BEGIN Supplied records
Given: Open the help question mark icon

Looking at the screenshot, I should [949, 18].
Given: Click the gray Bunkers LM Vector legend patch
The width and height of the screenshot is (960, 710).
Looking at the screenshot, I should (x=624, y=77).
END Supplied records
What you need to do: Here the answer is the exact run of lines above, from the line with "Given: Click the" down to the last, and nothing else.

Answer to this exercise:
Given: Click the gray Bunkers LM Vector legend patch
The width and height of the screenshot is (960, 710).
Looking at the screenshot, I should (x=624, y=77).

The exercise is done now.